4 responses to “Life: It’s the Experience That Counts”

  1. Perhaps I’m rather cranial but I count some of my biggest life experiences being through books, cassette tapes (that dates me!), DVDs, and now through the internet, which has changed the whole experience landscape i.e.web sites, newsletters, audio, video and of course blogs (cue Scott!). I can also say that my significant experiences are increasing with the pace and richness of web life. I am now trying to distil my experiences into my SuperLiving web site about health, happiness and success at

  2. “destiny is made in the moment of decision” Powerful stuff. I believe it was John C Maxwell who said that successfull people make important decisions early in life, and then manage those decisions for the rest of their lives. Woould you agree then that The quality of a decision is enhanced through experience but what is generally lacking in most people is the ability to commit to that initial decision. One of the most powerful businessmen in zimbabwe said to me on one occasion that if I am to succeed I need to learn to make decisions and walk my talk. His job would be to help me improve the quality of those decisions as I grow.

  3. I like your comment experience enduces decision….question – with the experience you are staging – is there space for someone to have a different outcome – make a different type of decision from the one you may be hoping for? Eg. Two people go to a Christian conference…..both go with open minds…for one person, the experience opens a whole new world of possibility…they encounter what is described as the presence of God, their hearts are touched, they feel a sense of forgiveness, love and renewal and make a committment to God….the other person sees a different picture…they see a staged social environment, with music inducing a trance like hypnotic state and what they percieve to be a mass hysterical response, they think…this experience feels false and manipulated…perhaps my life isnºt so bad after all, perhaps I don´t need a relationship with God – perhaps I need a better relationship with my family…they go back home and instead of being dissatisfied with their husband and family, they start to appreciate what they do have….thier relationship with their children and husband starts to inprove and gets better and better over the years. Of the two participants, both decisions were induced by the staging of the event….

    • Scott Gould says:

      Hi Ruth,

      Many thanks for the comment – and I would completely agree that experience is in the eye of the beholder.

      When staging an experience (and by staging, I am comparing it to theatre but not saying it is theatre), there are projected outcomes, but you cannot control how people will react, nor should you want to.
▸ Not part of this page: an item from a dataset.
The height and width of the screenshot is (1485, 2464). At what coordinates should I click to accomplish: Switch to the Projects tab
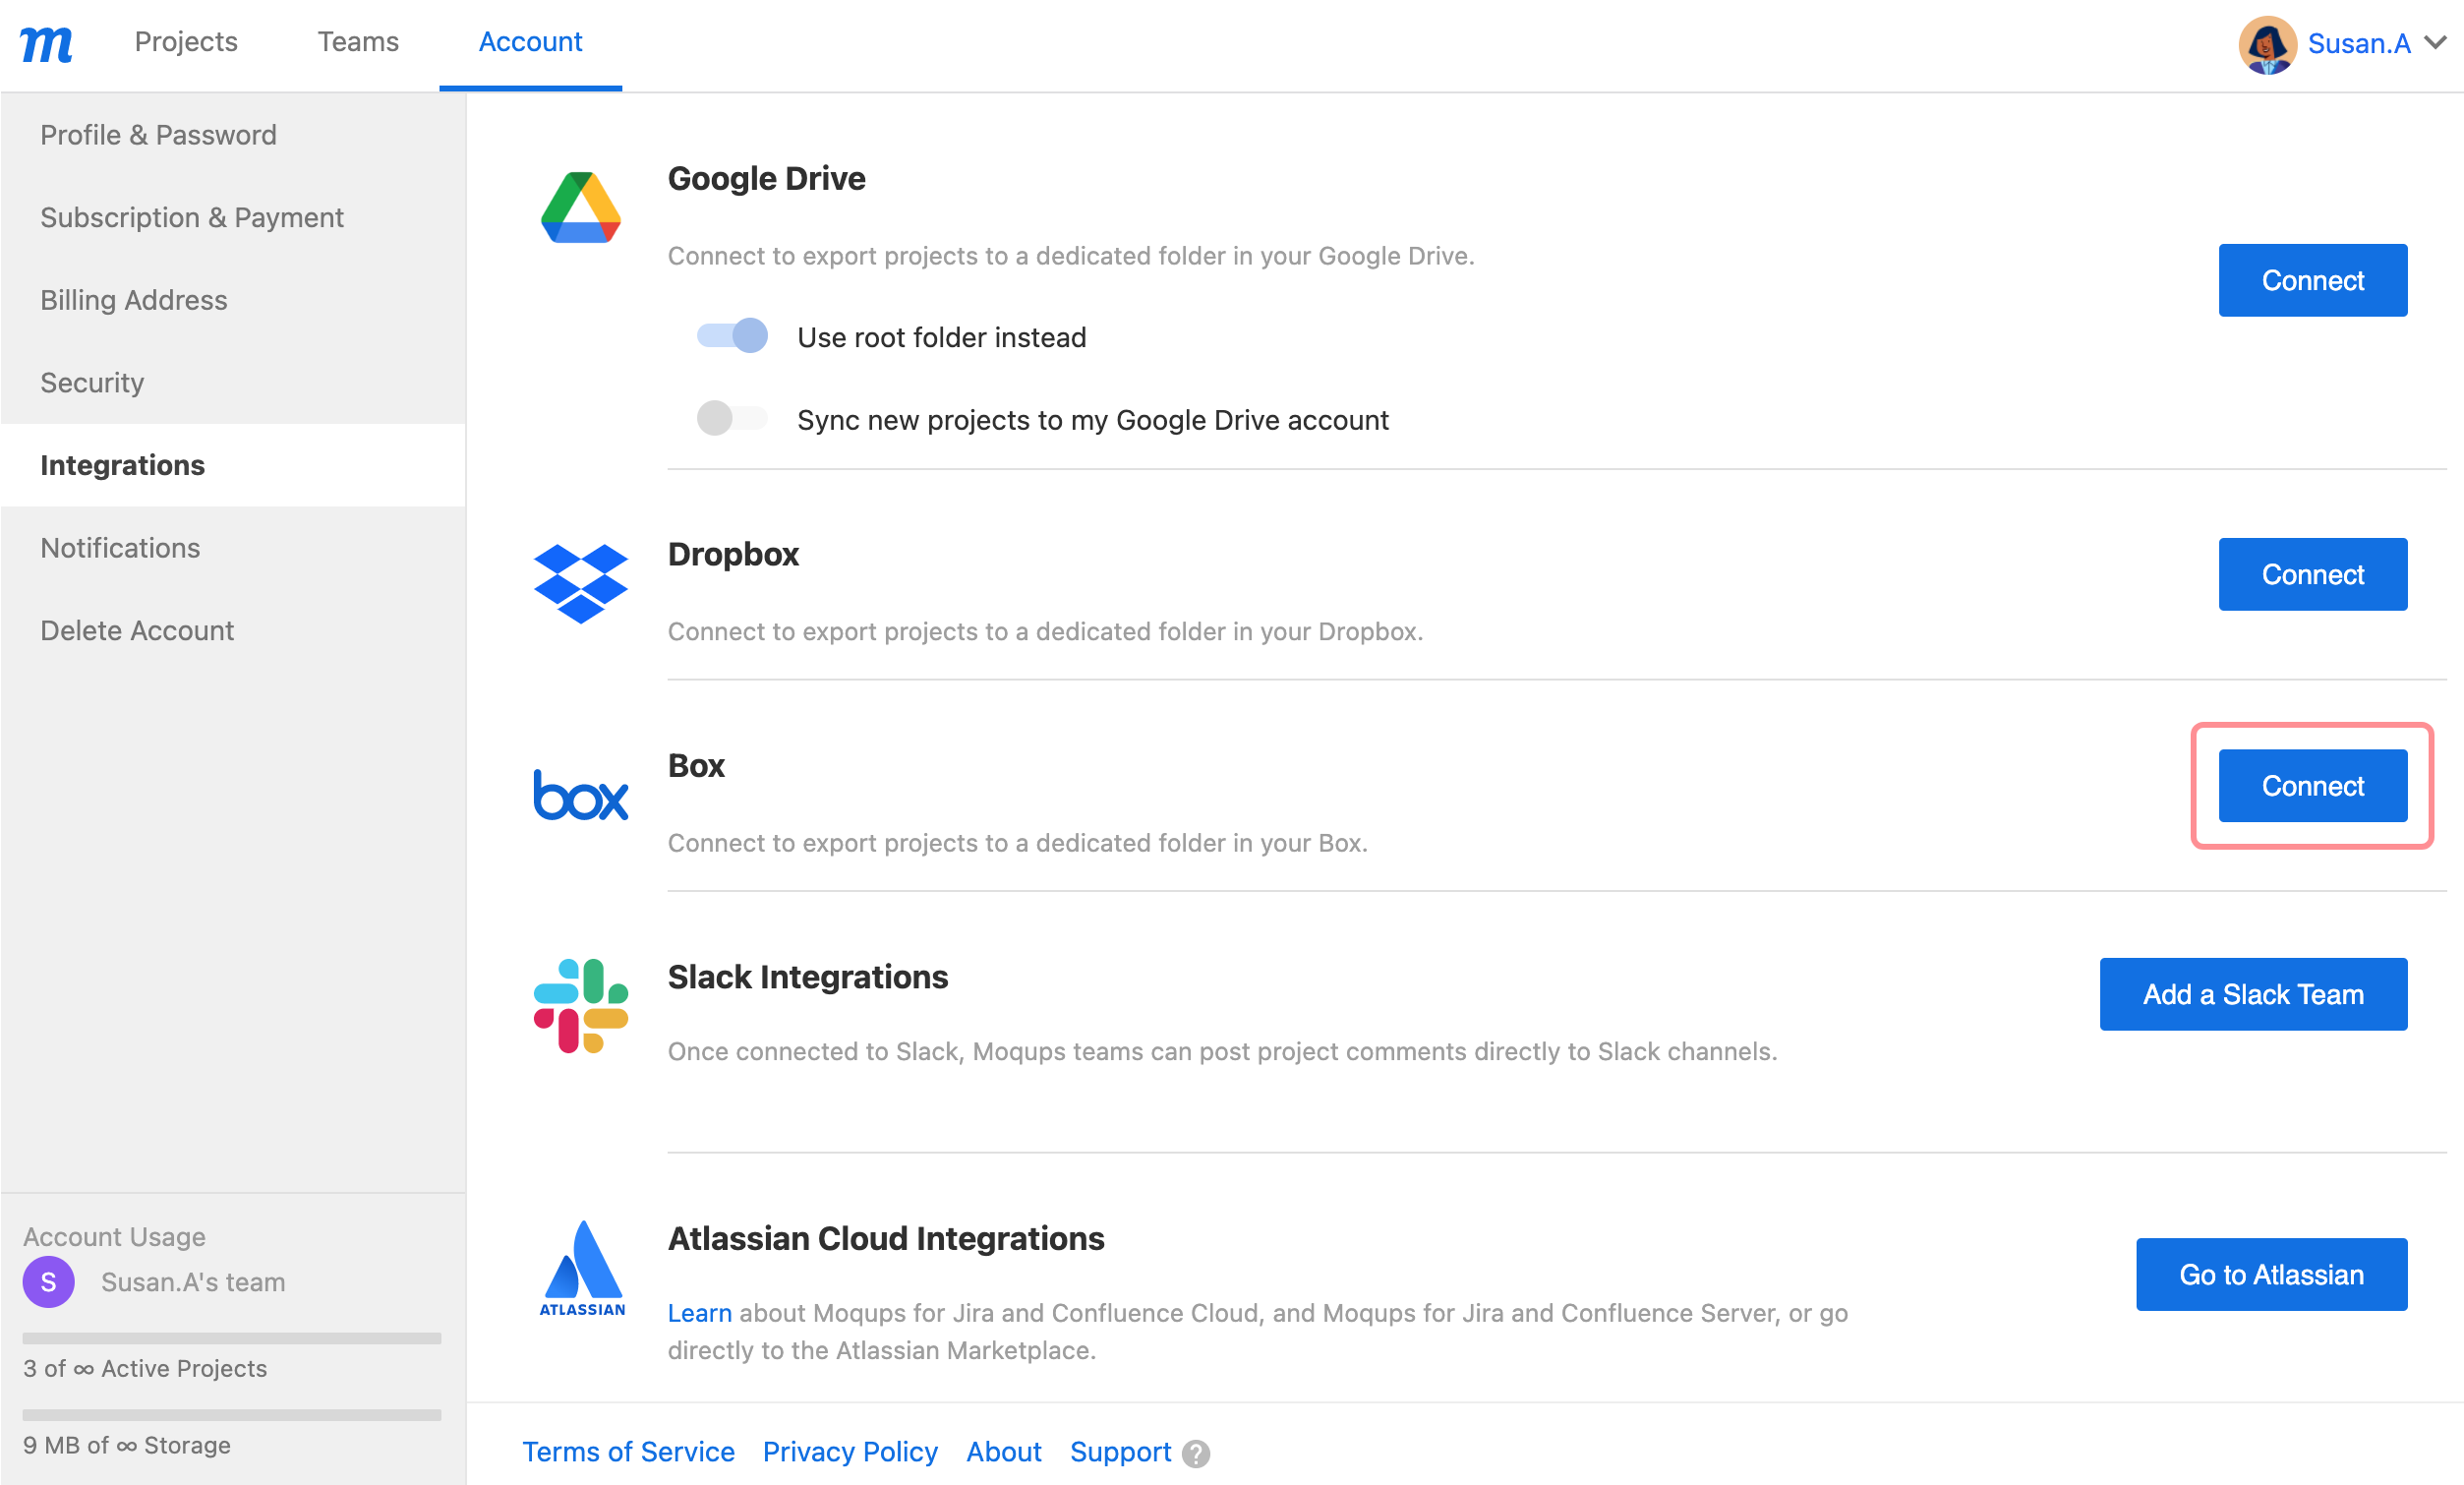[x=186, y=42]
      The difference between church and a conference is that in the local church you have outcomes set from the bible – the epistles list them all. But a conference, where the people are not in your local church, has a more general approach because they are not the sheep for that particular church. Of course, when that person goes home to their local church, then there are more defined outcomes.

      Certainly people will take different things away. For businesses this will be one thing, for churches or Christian conferences, another. As I have written, I want experience to induce decision – and if that happens in way that I have not expected, but still causes positive change, then I am happy.

      Reading into your phrase “music inducing a trance like hypnotic state and what they percieve to be a mass hysterical response”, I wonder how this fits into the 3,000 who became Christians on the day of Pentecost. Or consider the feeding of the 5,000 – there weren’t lights, but there were baskets, bread, fish – different tools for a different time. It’s never the medium that we must get hung up on – it is the result of transformation.